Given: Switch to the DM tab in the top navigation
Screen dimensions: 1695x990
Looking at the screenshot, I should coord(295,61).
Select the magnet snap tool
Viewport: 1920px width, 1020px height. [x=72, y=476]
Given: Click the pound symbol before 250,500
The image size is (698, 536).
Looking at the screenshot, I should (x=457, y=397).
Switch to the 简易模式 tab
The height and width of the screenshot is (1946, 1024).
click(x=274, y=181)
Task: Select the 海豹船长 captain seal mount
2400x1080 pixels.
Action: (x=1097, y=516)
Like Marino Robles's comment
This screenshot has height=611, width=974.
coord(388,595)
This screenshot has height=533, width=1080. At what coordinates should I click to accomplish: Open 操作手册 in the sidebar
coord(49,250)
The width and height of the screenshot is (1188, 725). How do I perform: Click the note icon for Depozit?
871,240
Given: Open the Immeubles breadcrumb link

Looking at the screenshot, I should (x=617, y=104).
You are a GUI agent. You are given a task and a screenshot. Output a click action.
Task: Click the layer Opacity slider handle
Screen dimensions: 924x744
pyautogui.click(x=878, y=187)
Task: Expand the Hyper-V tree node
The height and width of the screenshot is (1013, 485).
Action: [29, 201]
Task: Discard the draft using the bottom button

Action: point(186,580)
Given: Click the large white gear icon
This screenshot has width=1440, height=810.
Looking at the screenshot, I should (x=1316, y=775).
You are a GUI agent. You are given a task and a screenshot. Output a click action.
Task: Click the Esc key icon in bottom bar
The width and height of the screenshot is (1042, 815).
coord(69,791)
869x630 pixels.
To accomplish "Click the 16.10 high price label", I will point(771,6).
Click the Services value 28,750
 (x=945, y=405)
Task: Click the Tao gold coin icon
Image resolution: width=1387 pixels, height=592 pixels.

═══

Nothing but a number is wanted here: the count of lines in the listing with the word "Switch".

### Output of the task
2